Exercise
Only these lines of the data below are wanted: the one with "Facebook (25, 2463)", the one with "Kolumnit (96, 1354)", and any lines between them, each repeated exactly.

Records for the task
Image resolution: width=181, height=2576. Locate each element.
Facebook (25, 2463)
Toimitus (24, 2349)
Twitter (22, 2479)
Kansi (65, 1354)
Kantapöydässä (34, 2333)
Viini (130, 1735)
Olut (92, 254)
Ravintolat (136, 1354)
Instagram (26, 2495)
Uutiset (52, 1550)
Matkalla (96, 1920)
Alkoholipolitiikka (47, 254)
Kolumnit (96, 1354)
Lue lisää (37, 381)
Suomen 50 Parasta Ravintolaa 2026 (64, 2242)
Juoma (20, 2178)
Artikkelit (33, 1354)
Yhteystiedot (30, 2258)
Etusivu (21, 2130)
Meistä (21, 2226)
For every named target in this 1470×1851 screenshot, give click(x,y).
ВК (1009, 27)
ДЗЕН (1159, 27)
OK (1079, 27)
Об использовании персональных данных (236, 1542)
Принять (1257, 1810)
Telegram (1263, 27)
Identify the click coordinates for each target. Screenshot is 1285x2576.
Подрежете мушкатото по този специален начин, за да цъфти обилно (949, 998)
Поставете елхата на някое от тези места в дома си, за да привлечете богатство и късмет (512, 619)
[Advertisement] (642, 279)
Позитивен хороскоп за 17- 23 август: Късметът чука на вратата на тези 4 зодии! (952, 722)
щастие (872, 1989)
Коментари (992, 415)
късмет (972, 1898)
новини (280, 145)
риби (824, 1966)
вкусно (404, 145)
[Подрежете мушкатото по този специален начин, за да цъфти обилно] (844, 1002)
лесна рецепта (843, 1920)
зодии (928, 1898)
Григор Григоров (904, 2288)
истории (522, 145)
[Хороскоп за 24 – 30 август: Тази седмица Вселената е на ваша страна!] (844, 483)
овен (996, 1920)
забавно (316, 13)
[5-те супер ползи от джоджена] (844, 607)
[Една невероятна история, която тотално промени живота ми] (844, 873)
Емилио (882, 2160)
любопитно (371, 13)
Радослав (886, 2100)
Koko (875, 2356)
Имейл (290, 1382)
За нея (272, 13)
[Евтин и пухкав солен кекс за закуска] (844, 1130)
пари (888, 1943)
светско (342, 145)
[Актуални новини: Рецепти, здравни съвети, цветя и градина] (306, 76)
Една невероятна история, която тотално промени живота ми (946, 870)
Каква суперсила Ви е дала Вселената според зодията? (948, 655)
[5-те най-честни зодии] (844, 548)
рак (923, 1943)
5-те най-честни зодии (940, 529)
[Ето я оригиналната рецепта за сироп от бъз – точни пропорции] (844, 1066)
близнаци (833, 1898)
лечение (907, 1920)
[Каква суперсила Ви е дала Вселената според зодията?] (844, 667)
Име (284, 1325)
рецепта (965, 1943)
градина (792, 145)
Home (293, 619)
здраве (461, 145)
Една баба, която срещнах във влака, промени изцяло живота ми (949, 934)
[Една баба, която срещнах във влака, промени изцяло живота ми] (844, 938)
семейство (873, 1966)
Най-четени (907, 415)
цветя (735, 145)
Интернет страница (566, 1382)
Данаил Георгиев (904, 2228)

Answer below
Facebook (25, 2463)
Toimitus (24, 2349)
Twitter (22, 2479)
Kansi (65, 1354)
Kantapöydässä (34, 2333)
Viini (130, 1735)
Olut (92, 254)
Ravintolat (136, 1354)
Instagram (26, 2495)
Uutiset (52, 1550)
Matkalla (96, 1920)
Alkoholipolitiikka (47, 254)
Kolumnit (96, 1354)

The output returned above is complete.